Doğuştan kalp hastalıklarına neden olan diğer faktörler arasında bazı genetik hastalıklar da yer alabilmektedir. Bunlar arasında ritim bozuklukları ile kardiyomiyopi en sık görülenleridir. Öte yandan Down Sendromu ile Noonan gibi kromozom hastalıkları, kromozomlarda oluşan kırık ve kopmalara (mikrodelesyon) sebep olduğundan doğuştan kalp rahatsızlıklarının oluşma riskini artırmaktadır. Yine hamileliğin ilk üç ayında (birinci trimester) kullanılan ilaçlardan bazıları, bebeğin kalbinin gelişimine etki ederek doğuştan kalp hastalıklarına sebep olabilmektedir. Bunların dışında annenin diyabet gibi metabolik hastalıklara sahip olması, gebelikte sigara, alkol ya da uyuşturucu kullanılması ile X ışınlarına maruz kalınması da kalp problemlerine neden olabilmektedir.

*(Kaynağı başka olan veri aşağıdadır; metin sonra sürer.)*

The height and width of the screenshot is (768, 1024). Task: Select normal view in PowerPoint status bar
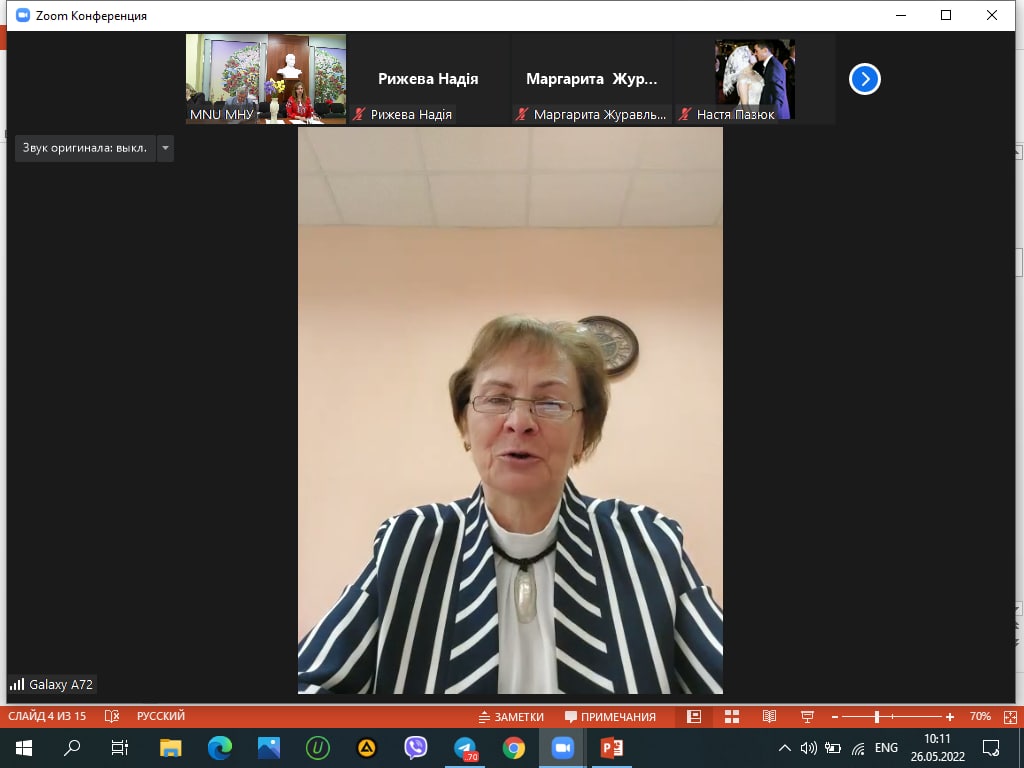click(x=694, y=716)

Doğuştan kalp hastalıklarının pek çoğu doğumu takip eden ilk yıl içerisinde belirti verse de bir kısmı henüz bebek anne karnında iken fetal ekokardiyografi ile tespit edilebilir. Genelde bir yaşına kadar yapılan rutin muayene sırasında çocuk doktoru tarafından fark edilerek, çocuk kardiyolojisine yönlendirilme sonucunda da teşhisi netleşebilir. Bazı kalp hastalıkları, rahatsız edecek bulgu göstermeyip aile tarafından fark edilemeyebilir. Buna karşın bazı doğuştan kalp problemleri şu problemler ile kendini gösterebilir:

    • Sık nefes alıp verme,
    • Sık görülen solunum yolu enfeksiyonu,
    • Koşma ya da hızlı yürüme sonrası morarma,
    • Çarpıntı,
    • Kalpte üfürüm duyulması,
    • Bayılma,
    • Baş dönmesi,
    • Çabuk yorulma,
    • Yüksek tansiyon,
    • Göğüs ağrısı
    • Gelişim bozukluğu,
    • Kilo alamama.

İnfektif Endokardit Nedir?

Kalp kapaklarının, iç zarın ya da damarlarının tutulumu ya da iltihaplanması olarak tanımlanan bu kalp hastalığı nadir olarak görülen bir rahatsızlıktır. Normal kişilerin ağızlarında bulunan ve onlara etki etmeyen bazı bakterilerin, mantar ya da organizmaların, kalp hastalığı bulunan kişilere bulaşması, kana karışması ve üremesi ile nefes darlığı, ateş ve üfürüm gibi belirtilere neden olması şeklinde meydana gelmektedir. Bu nedenle kalp hastalığı bulunan çocuklarda ağız temizliğine yüksek seviyede önem verilmesi gerekmektedir.

Kalpte Üfürüm Nedir?

Çocuk kalp rahatsızlıkları arasında en sık karşılaşılanlardan biri de üfürüm görülmesidir. İlk olarak çocuk doktorundan duyulan bu kelime ebeveynlerin aklına "Üfürüm nedir?" sorusunu getirir.  Kalp hastalıkları arasında sıklıkla görülen üfürüm, uzman doktorun çocuğun kalbini dinlerken üfleme şeklinde farklı bir ses duymasıdır. Normal şartlar altında kalp dinlenirken, kapakların kapanma sesleri net olarak duyulur. Ancak bu kapak sesleri dışında duyulan şiddetli üfürümler, bir kalp hastalığının belirtisi olabilir. Bazı durumlarda ise bu üfürüm hafif düzeydedir. Bu nedenle üfürüm tipleri "masum" ve "patolojik" üfürüm olarak ikiye ayrılır.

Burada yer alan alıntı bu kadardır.